Yine benzer doğrultuda herkesin alım yaptığını gören kişi (halbuki alım yaptığını gördüğü kitle yalnızca kendi takip ettiği ve benzer düşünce yapısına sahip kişilerden oluşmakta) kendi kararlarından emin olamamakta, şüpheye düşmekte ve yanılmış olabileceğini düşünerek düşündüğünün tersine işlemler almaktadır. Son olarak önceden kaçırdığımız fırsatların da bilişsel hassasiyetimizi etkilediğini söyleyebiliriz. Daha önceleri almayı düşündüğümüz fakat almadığımız bir paritenin yükseldiğini ve tekrardan hedeflediğimiz bölgelere gelmediğini gördükten sonra piyasaya karşı hırs yapabilir, öfkelenebilir ve doğru kararı doğru zamanda veremediğimizi düşünerek benzer hisleri yaşadığımız bir başka zaman alım yaparak önceki yaptığımız hatayı (alım yapmamak) tekrarlamaktan kaçınmak isteyebiliriz.

FOMO’nun üstesinden nasıl geliriz?

Özetle neredeyse her birimiz FOMO’ya öyle ya da böyle kapılmaktayız (Bana göre kapılmayan kimse yoktur, sonuçta hepimiz insanız ve duygusal işlemler alabiliyoruz).

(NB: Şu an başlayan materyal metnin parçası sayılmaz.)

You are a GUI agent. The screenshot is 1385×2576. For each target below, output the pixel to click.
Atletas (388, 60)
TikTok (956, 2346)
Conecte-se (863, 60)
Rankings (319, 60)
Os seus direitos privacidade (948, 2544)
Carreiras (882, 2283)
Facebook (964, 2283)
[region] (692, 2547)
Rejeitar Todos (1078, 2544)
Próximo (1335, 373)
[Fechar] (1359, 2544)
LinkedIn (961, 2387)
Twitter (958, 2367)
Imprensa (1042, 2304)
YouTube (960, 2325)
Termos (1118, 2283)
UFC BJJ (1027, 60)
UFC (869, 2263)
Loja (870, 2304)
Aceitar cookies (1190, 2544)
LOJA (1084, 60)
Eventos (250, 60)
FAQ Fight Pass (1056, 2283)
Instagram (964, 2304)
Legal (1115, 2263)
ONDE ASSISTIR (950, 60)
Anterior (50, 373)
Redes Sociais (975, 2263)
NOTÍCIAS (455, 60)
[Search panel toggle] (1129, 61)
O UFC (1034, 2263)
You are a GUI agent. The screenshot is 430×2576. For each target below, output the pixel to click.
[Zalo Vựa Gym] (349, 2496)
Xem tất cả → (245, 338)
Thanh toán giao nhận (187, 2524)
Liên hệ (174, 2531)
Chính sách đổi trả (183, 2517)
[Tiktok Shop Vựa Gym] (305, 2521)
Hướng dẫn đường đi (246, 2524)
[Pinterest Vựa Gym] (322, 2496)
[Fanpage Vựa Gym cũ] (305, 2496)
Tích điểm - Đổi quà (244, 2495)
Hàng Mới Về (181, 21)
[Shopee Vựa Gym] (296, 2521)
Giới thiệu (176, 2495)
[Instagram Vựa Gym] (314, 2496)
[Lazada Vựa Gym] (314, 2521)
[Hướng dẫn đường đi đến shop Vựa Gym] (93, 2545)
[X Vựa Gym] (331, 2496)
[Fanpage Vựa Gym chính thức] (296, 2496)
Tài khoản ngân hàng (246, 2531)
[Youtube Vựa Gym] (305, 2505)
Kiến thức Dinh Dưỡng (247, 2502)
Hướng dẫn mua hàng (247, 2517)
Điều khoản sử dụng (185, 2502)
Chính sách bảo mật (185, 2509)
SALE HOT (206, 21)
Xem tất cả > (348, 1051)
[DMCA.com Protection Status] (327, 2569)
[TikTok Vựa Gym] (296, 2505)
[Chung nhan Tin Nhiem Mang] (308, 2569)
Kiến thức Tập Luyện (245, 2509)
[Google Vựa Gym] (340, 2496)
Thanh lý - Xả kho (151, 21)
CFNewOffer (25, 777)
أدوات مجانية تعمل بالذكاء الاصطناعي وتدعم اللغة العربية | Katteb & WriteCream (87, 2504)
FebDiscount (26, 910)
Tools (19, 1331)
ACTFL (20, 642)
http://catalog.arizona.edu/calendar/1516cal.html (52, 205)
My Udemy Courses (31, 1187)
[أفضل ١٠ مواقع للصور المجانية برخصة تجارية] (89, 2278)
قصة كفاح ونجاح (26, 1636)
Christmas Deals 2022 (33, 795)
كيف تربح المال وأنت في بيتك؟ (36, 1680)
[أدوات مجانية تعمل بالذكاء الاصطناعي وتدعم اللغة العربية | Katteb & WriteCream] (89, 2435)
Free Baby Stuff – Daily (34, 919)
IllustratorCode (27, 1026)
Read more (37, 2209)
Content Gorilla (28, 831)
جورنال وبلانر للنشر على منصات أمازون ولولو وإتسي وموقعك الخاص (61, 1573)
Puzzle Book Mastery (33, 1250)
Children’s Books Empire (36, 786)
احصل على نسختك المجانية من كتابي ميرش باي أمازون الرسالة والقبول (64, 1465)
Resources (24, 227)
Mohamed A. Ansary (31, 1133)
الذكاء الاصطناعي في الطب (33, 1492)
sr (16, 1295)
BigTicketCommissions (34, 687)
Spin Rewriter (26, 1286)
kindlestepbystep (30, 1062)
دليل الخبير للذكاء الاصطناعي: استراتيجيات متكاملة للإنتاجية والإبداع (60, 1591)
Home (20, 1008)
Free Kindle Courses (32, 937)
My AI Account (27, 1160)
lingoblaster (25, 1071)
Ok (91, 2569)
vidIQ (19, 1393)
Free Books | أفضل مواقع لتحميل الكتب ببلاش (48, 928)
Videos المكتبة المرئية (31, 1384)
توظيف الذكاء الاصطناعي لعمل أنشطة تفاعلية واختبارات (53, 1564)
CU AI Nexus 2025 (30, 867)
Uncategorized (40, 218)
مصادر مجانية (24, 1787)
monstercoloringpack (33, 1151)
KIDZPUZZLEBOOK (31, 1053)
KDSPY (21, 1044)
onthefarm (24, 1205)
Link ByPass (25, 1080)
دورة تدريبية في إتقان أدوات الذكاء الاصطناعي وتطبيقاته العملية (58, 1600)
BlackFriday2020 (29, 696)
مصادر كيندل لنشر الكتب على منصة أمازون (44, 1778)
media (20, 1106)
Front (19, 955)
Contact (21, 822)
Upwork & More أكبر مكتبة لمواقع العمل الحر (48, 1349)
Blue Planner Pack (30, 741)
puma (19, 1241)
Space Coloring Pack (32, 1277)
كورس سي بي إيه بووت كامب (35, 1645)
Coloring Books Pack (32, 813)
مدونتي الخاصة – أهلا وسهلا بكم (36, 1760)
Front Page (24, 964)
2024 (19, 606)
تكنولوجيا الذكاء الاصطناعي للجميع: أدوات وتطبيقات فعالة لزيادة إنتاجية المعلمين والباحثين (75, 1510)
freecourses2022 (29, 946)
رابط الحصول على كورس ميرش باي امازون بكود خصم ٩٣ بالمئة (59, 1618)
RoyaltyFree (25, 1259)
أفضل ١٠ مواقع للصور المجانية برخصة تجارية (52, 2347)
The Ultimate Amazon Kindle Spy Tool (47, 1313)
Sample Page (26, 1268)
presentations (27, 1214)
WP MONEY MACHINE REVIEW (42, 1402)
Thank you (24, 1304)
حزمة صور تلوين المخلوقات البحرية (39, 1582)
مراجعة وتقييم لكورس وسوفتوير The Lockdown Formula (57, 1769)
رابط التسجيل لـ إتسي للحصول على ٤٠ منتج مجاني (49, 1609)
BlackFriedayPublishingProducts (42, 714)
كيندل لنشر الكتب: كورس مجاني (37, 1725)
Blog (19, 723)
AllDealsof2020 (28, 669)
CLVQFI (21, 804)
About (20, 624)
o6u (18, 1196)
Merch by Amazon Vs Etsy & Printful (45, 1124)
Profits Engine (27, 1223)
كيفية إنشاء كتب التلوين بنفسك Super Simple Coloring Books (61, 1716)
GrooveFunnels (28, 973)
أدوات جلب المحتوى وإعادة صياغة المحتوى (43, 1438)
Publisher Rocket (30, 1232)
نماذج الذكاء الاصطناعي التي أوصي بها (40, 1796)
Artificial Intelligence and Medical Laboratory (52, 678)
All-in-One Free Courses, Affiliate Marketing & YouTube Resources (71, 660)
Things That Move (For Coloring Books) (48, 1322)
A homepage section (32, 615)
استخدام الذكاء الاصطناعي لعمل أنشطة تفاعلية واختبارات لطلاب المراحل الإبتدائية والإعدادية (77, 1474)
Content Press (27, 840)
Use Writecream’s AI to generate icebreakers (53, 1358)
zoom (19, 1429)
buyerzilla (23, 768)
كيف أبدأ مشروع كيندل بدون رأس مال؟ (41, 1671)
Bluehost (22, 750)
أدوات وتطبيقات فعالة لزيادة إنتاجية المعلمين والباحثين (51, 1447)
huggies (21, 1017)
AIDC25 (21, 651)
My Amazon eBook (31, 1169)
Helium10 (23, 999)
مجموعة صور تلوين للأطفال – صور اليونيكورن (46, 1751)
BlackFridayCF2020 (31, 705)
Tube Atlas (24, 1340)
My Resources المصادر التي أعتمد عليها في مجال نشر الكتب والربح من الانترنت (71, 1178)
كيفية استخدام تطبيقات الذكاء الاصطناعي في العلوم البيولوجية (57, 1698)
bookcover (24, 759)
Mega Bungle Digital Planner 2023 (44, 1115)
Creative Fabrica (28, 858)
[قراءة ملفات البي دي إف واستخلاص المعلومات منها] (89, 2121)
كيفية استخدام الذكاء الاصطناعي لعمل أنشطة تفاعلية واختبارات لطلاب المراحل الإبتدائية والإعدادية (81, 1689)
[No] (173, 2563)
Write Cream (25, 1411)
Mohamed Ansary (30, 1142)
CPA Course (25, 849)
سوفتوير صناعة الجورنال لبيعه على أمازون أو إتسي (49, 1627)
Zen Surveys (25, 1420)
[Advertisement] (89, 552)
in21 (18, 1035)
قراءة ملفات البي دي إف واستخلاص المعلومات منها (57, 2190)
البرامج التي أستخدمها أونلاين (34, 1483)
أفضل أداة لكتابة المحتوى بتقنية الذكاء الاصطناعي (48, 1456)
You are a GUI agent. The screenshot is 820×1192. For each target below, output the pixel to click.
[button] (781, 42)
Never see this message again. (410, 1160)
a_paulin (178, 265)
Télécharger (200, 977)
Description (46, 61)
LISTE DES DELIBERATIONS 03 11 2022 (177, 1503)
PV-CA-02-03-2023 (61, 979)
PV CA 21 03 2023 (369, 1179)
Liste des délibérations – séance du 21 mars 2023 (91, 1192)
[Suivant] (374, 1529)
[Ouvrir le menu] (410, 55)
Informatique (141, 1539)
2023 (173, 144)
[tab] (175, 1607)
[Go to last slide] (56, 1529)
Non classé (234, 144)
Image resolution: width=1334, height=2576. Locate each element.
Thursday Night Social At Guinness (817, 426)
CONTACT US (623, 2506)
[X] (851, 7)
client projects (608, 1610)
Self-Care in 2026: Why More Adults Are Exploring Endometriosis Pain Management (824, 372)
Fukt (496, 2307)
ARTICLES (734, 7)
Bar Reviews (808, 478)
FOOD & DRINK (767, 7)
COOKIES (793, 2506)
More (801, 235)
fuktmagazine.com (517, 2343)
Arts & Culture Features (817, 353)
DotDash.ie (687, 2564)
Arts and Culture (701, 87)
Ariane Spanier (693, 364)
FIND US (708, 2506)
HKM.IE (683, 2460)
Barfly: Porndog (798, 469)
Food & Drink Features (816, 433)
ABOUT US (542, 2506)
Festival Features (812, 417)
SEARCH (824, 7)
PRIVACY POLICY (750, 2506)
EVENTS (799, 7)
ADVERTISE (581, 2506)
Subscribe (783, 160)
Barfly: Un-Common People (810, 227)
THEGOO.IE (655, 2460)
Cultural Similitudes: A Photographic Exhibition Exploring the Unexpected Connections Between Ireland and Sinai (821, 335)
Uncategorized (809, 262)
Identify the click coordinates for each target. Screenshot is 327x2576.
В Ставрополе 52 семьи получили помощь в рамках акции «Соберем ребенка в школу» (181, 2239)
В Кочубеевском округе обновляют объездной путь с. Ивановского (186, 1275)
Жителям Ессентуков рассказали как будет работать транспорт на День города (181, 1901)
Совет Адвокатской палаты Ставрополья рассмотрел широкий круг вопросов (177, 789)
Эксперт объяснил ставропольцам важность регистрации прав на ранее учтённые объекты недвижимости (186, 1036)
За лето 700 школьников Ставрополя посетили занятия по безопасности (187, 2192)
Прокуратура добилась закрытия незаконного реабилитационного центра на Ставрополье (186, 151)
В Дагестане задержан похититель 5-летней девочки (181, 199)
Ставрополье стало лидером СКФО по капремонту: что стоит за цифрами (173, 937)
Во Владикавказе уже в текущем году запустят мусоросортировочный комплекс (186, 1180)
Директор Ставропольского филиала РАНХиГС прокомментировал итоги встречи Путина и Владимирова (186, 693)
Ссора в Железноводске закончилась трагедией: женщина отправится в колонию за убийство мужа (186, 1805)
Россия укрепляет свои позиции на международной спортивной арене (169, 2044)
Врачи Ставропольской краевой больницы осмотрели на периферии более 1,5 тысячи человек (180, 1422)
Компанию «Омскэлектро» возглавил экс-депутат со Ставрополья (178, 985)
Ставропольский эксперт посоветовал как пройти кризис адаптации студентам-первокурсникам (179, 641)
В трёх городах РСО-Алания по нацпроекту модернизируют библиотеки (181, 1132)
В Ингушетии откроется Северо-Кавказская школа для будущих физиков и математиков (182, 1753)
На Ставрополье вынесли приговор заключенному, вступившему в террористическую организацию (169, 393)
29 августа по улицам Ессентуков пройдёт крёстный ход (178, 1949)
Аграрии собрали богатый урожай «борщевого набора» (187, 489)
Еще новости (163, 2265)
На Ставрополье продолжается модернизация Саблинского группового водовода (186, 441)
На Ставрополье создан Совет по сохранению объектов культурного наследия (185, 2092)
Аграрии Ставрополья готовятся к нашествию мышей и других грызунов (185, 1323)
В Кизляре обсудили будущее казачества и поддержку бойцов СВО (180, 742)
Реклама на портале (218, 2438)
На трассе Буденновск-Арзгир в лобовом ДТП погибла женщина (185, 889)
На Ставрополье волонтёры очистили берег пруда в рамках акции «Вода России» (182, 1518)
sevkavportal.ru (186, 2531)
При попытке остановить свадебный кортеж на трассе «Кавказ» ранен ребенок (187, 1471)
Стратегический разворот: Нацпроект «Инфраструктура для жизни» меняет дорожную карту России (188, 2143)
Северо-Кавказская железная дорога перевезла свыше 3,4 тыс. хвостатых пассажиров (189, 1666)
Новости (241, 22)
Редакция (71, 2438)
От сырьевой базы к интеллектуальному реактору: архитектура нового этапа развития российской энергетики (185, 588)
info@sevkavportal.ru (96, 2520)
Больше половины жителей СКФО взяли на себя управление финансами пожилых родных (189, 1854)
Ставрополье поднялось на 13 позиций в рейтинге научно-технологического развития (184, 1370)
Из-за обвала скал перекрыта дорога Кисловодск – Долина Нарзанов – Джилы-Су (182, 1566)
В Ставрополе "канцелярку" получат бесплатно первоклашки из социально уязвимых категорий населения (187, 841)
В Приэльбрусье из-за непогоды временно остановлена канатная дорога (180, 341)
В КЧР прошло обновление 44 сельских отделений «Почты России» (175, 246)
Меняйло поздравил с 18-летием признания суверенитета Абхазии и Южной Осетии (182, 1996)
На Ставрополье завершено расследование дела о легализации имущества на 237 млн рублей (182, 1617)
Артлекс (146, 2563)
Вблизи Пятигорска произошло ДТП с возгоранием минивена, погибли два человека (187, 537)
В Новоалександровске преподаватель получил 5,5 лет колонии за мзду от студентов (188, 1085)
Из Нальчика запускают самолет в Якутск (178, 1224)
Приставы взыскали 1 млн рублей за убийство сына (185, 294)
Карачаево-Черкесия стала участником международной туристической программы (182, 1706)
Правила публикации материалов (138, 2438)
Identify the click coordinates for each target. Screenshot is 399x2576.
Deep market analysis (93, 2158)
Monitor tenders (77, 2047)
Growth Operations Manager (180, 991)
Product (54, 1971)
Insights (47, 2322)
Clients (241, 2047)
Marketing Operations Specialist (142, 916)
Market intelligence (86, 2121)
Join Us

Bu noktada dikkat etmemiz gereken şey bir işleme girerken gerçekten hür irademizle mi yoksa başkalarının bize olan etkisiyle mi girip girmediğimizi fark etmektir. Eğer gerçekten de normalde alım yapmayı düşünmediğiniz bir bölgeden alım yapmaya çalışıyorsanız durup bu alımın gerçekten mantıklı olup olmadığını sorgulamanızı tavsiye ederim. ARKM grafiğinde de görebildiğiniz üzere piyasada fırsatlar hiçbir zaman bitmemekte, her gün bir başka fırsat doğmaktadır. Bugün trene atlamamış olmanız, yarınki uçağa binemeyeceğiniz anlamına gelmemektedir. Dolayısıyla tek bir pariteye odaklanıp dürtüsel kararlar vermek yerine akıllı bir yatırımcı gibi davranıp yatırım kararlarınızı sürece yaymanız çok daha sağlıklı olacaktır.

Bu makale yatırım tavsiyesi veya önerisi içermemektedir. Her yatırım ve alım satım hareketi risk içerir ve okuyucular karar verirken kendi araştırmalarını yapmalıdır.